The Freeman's Burden:

To defend the principles of human liberty; to educate; to be vigilant against the ever expanding power of the state.

Friday, May 20, 2005

Newsweek may be a victim of White House pressure, not shoddy reporting

I'm not one for elaborate conspiracies, bureaucracy tends not to lend itself to that level of organization, but sometimes simple conspiracies can eloquently illuminate a rather dubious-looking official story. Such is the case with the recent Newsweek blow-up. Does it really seem likely that Michael Isikoff, one of the most respected journalists in the country, really ran with a single, anonymous sourced story of this magnitude? Does it strike you as at all coincidental that The International Committee of the Red Cross has been documenting Koran abuse at Quantanimo for the last three years, but when the story hit the mainstream press, all it took was the President expressing his outrage with the messenger, while discounting the validity of the message, to get Newsweek to retract the thing?

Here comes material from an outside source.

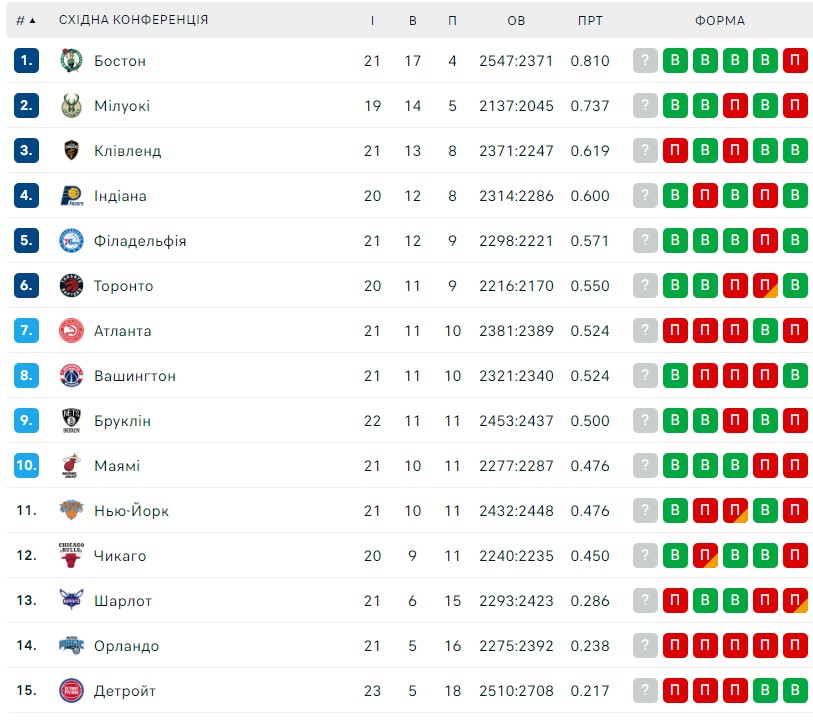This screenshot has height=727, width=813.
Task: Open the Chicago Bulls logo
Action: (x=71, y=555)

I submit for your consideration the following senario. The Newsweek story hits. There is no immediate reaction from the White House. When riots flare up in Afghanistan as a result of the story, suddenly the White House is morally outraged by the wreckless disregard for the facts and human life displayed by Newsweek. This just as Afghan President Harmid Karzai is about to visit the States and call the Administration to task for a detailed report on widespread torture and murder by US soldiers in his nation. Someone at the White House, Karl Rove perhaps, gets the managing editor of Newsweek on the phone. "If you don't retract that story and throw Isikoff to the wolves, Newsweek will never get access to a member of this administration again!" Suddenly, Newsweek apologizes. They call the White House. "There, we have apologized for running the story." "Not good enough, I said retract it." The next day, Newsweek retracts the story. Is this possible? Sure. Did this happen? I have no idea, but it makes a little more sense then what is being floated as the actual chain of events and its certainly consistent with the thuggish abuses of power we have come to expect from the Bushies. Posted by Hello


Anonymous Anonymous said...

AlJazeera readers sure aren't buying the retraction. Their poll results show 65% of readers think Newsweek retracted the story under gov't pressure.

So why go to the trouble? Obviously the point is to control American opinion. Only we Americans are willing and eager to believe all the lies about the Iraq war.

7:37 PM  
Blogger Free2Smooze said...

I can't say it any more eloquently then that.